Peele também explora as ramificações do fascismo por meio de sutilezas que apenas alguém com sua genialidade poderia fazer. Intrínseco à ideologia neoliberalista, o fascismo se aproveita da máxima do “bode expiatório” para garantir sua existência. Há a necessidade de colocar a culpa em algum grupo específico para que o medo permaneça e seja utilizado como ferramenta de controle em massa – como aconteceu, por exemplo, com os negros e com os judeus à época da II Guerra Mundial e da ascensão de Adolf Hitler como símbolo máximo da perpetuação supremacista. Entende-se o oferecimento de um objeto para ódio que a população sente, transferindo a verdadeira culpa e culminando em apenas um desfecho: a violência contra aqueles que são o suposto problema.
O ódio se une à outra questão importante delineada pela narrativa – a falsa sensação de felicidade. O neoliberalismo, em si, promete a felicidade para quem se esforça, mas o que se deve fazer quando isso não acontece? Afinal, quando não encontramos essa plenitude individualista prometida por esse sistema que, claramente, é falho, voltamos nossa atenção àqueles que gozam desses frutos (um termo conhecido como juissance ou prazer, no português). E, conforme percebemos que esse gozo pode ser inalcançável, o “bode expiatória” retorna e o prazer é transferido para a causa de sofrimento em outrem como forma de reparação; quando não podemos mais provocá-lo, vende-se a ideia de que existe censura e a perda de um direito que não deveria nem ao menos existir.

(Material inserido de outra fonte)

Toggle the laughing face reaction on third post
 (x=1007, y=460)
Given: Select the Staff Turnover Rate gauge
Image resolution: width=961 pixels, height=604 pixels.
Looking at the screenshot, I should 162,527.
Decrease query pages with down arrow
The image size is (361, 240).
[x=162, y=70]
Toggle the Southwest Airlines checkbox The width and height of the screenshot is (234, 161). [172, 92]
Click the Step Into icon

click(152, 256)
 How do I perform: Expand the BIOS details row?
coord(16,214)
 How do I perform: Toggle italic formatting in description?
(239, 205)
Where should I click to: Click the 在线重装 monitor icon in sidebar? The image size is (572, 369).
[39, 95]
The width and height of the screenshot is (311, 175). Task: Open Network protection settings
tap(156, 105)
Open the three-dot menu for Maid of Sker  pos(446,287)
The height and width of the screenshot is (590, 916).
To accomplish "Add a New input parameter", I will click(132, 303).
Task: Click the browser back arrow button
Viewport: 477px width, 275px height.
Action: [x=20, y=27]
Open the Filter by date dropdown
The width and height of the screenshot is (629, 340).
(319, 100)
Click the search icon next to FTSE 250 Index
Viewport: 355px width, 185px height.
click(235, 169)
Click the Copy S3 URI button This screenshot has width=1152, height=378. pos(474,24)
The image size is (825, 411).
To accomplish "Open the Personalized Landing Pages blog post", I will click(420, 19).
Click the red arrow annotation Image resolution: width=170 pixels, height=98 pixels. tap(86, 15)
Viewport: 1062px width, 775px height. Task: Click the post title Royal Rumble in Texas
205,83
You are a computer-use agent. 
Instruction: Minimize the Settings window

É aí que a vilanesca apresentação de Red e dos Atrelados é examinada sob uma nova ótica: assim como os membros da superfície são vítimas desse sistema completamente degenerado, os döppelgangers se veem privados desse direito à felicidade e são levados a acreditar que os verdadeiros culpados são aqueles que vivem livremente e não estão fadados às amarras que os acorrentam. Por fim, lembram-se da tesoura que os “outros” usam? Pois bem, é possível encará-la como a materialização sólida de uma separação entre o que Adelaide e seus semelhantes possuem e a que Red e seus asseclas foram negados desde o momento em que passaram a ser.